During a ceremony at a shipyard in Germany, the fourth 209/1400 submarine was handed over to the Egyptian Navy. The handover of the submarine, which set off in the direction of Egypt, marked the end of an Egyptian project to upgrade its underwater warfare capabilities that started about a decade ago.
When the contract was signed between Egypt and Germany, it included an option of expanding the project to include two additional submarines and the development of advanced maintenance and repair capabilities in Egypt including for the four MEKO 200 ships (similar to the Israeli Navy's Sa'ar-6 ships) that the Egyptian Navy acquired from Germany.
Since April 2020, Egyptian President al-Sisi, together with the commander of the Navy and the head of the Navy's technological branch, have been in intensive contacts with Germany's Lurssen for development of the Egyptian shipyards. The last meeting between the sides took place a number of days ago. Egypt aspires to develop independent capabilities, including infrastructure and training of suitable manpower, that will enable Egypt to maintain and build warships by itself.
Egypt has even reached agreements with France and the U.S. for the transfer of maintenance capabilities and the development of independent capabilities. Thus, for example, a number of years ago, the Egyptian Navy acquired four Gowind ships from France, with two of them built in France and two of them built in Egypt.

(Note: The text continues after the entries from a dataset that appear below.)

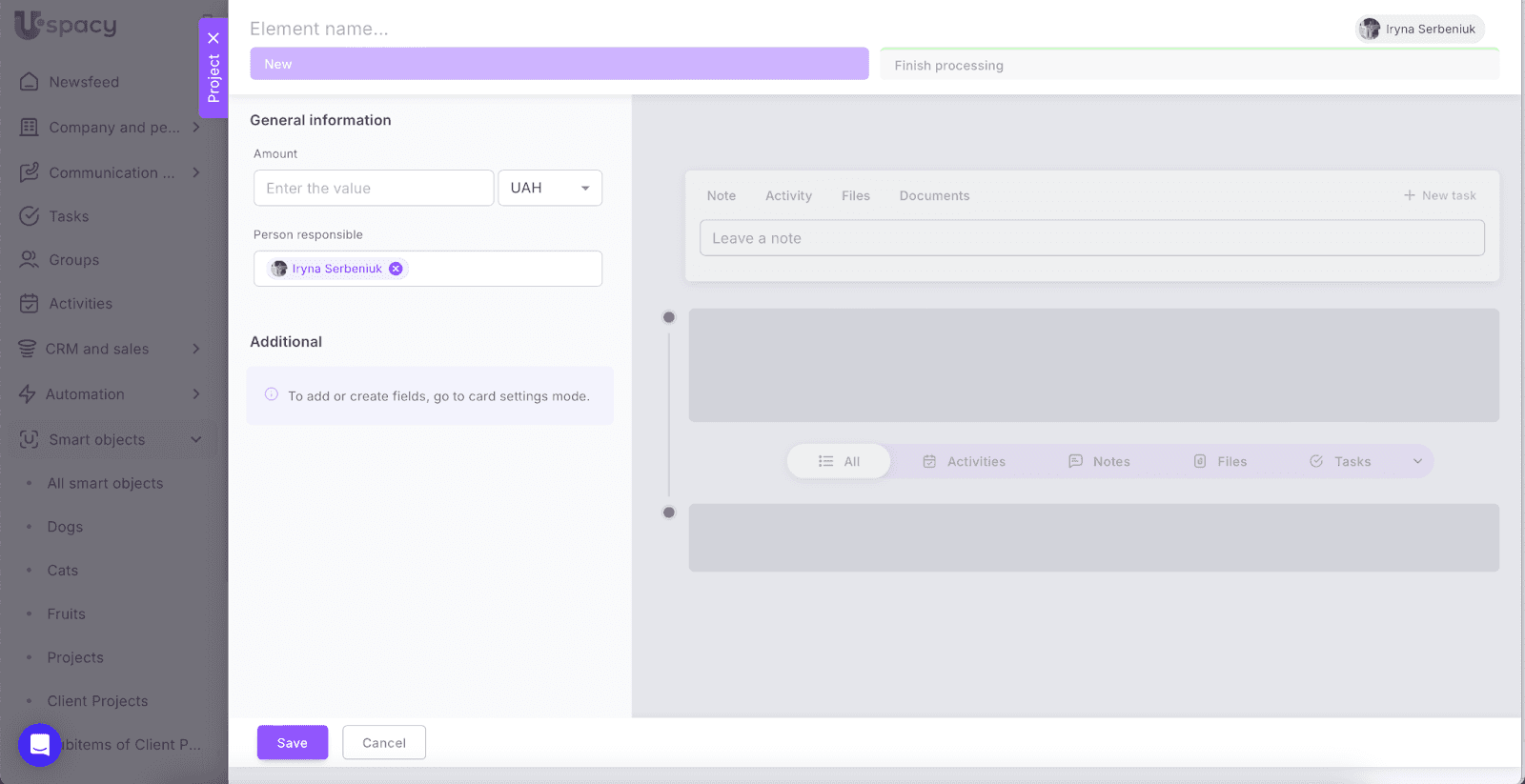Click the Newsfeed home icon

point(30,82)
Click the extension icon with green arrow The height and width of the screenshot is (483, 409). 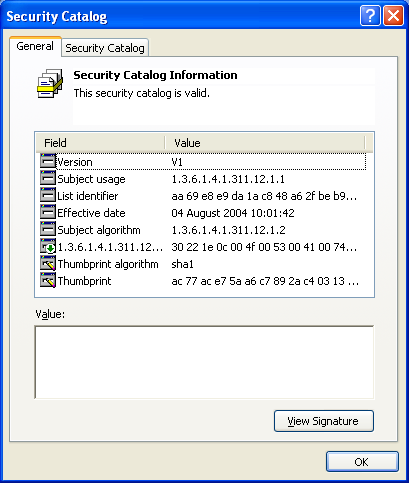coord(48,246)
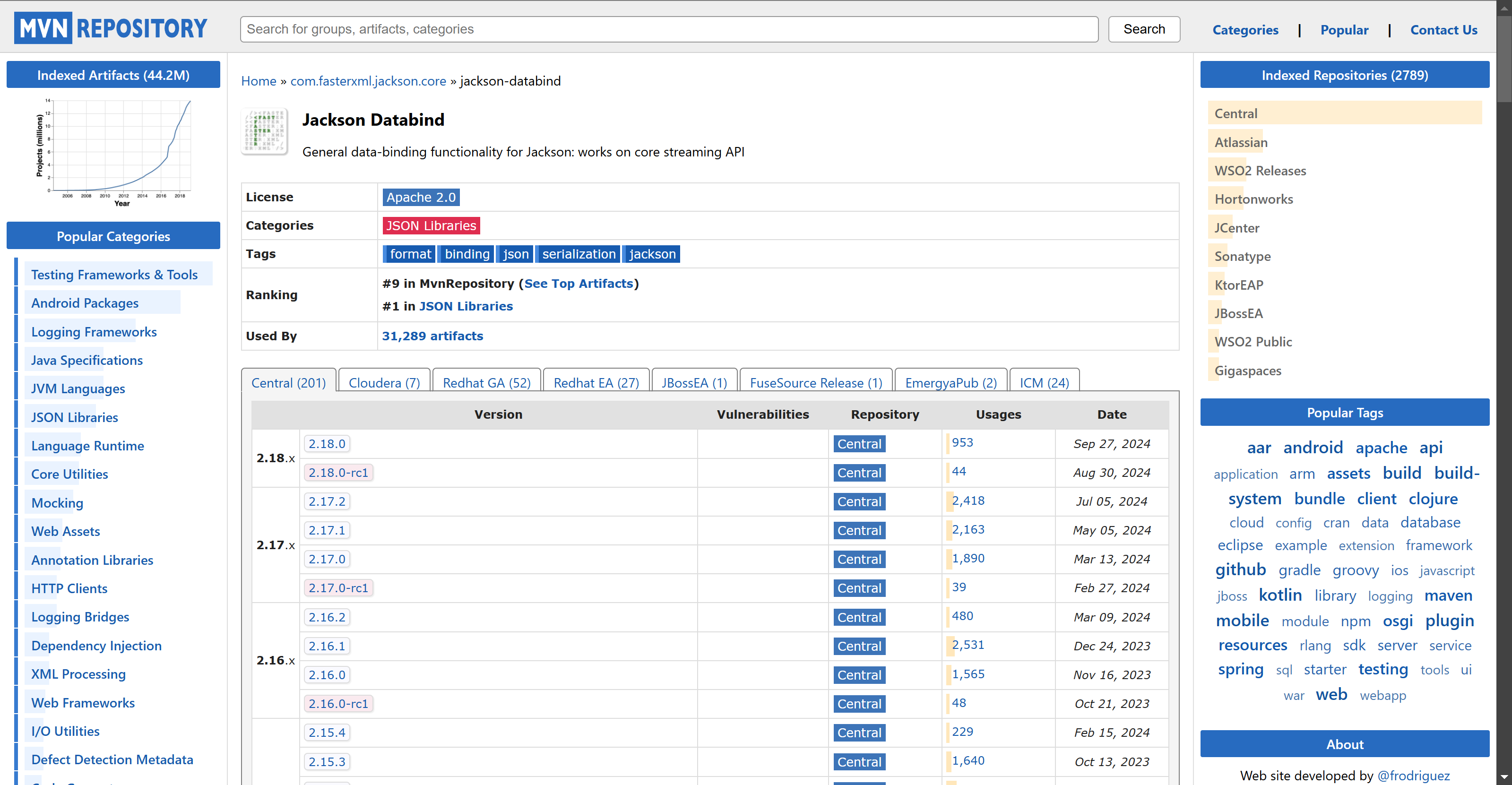The image size is (1512, 785).
Task: Click See Top Artifacts link
Action: [x=578, y=284]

al-Sisi continues to strengthen the capabilities of the Egyptian fleet, which he sees as an important and main strategic arm, especially against the threats facing Egypt in recent years and in the coming years, mainly the Turkish Navy that operates in the Mediterranean area and in the Red Sea, the Iranian Navy forces that operate in the Red Sea and in the Arabian Sea, the Houthi rebels of Yemen, and the rebel forces in Libya. Those are the main threats against which Egypt is building up its naval power, with the Israeli Navy, which Egypt still perceives as a potential threat, in the background.